▶ [Exercise text]
Segment Open

The startup growth paradox

This week, The Exchange spent a good amount of time highlighting changes in the startup market. To summarize, the value of tech companies is being re-drafted by investors, and it appears that some of the speculative enthusiasm that drove startup results in 2020 and 2021 has disappeared.

For many companies, near-term market changes aren’t a big deal. Some startups have enough cash to power through and will solve falling revenue multiples with sustained growth. Call it the Databricks strategy.

But for a good number of startups, the situation looks different. Here’s where some startups find themselves today:

  • They raised a historically outsized round in 2020/2021 at a high price thanks to the market being flush with speculative capital.
  • They spent heavily on hiring and growth goals, leading to stiff burn rates through the end of 2021.

This isn’t that bad of a situation, provided that the startups we’re talking about have enough cash to get through 2022. By then perhaps valuations for tech companies may have recovered somewhat. But with companies raising faster than ever before last year — sometimes three times in a single year!– some startups lashed themselves to growth targets that were inherently cash-consumptive. This means that many 2020 and 2021 raises won’t get companies through this full year.

Segment Closed

▶ [Task instructions]
• 1. Answer these from the startup growth text:
(a) What name does the text give to the approach of using sustained growth to offset falling revenue multiples?
(b) What did startups spend heavily on, leading to stiff burn rates through the end of 2021?
(c) How many times did some companies raise in a single year last year?
• 2. Write the next part of the startup growth text, picking up right after its last sentence.

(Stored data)

Segment Open

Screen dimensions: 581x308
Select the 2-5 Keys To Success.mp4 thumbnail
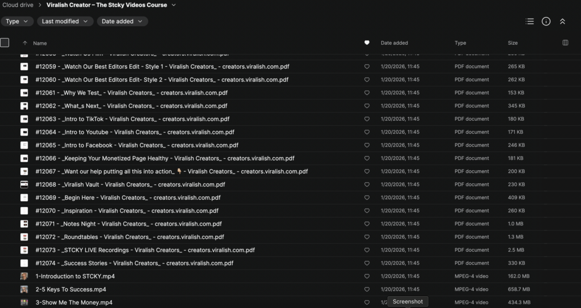(24, 289)
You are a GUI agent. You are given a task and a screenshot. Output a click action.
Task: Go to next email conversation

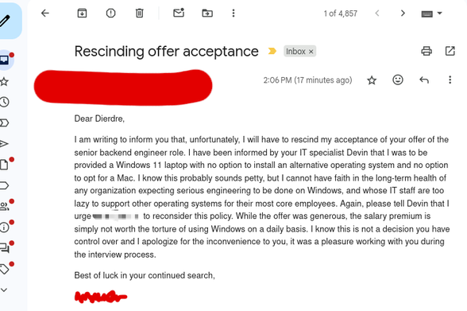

Segment Closed

▶ [Per-task answers]
• 1.
(a) The Databricks strategy
(b) Hiring and growth goals
(c) Three times

• 2.
That means they have to raise again, timing be damned.

So, some upstart tech companies now find themselves looking at the following two options: grow more slowly, saving cash, or keep the pedal to the floor at the expense of cash. What’s tricky is that neither option may work out for them. How so?

  • Startups that raised at high prices with the expectation of rapid growth that are now facing a potential next-round valuation that doesn’t match their expectations can limit growth to conserve cash. This would provide a longer runway to their next funding round. However, this will harm their growth rates, leading to a far lower value attached to their equity, limiting fundraising options and bringing into question their long-term viability.
  • Startups that raised at high prices with the expectation of rapid growth that are now facing a potential next-round valuation that doesn’t match their expectations could keep spending to grow, limiting their cash balance. This would lower their cash runway, but keep their growth rate comparatively high. However, with investors signaling that profitability matters, simply spending to grow might wind up a Faustian bargain.

This is the startup growth paradox. It is solved by going back in time and taking on capital at lower prices, or perhaps with a more limited growth plan. However, given that last year was a record for startup fundraising in terms of volume and prices, it’s a bit late for that.

Precisely how startups will handle this challenge will probably be a key narrative in 2022.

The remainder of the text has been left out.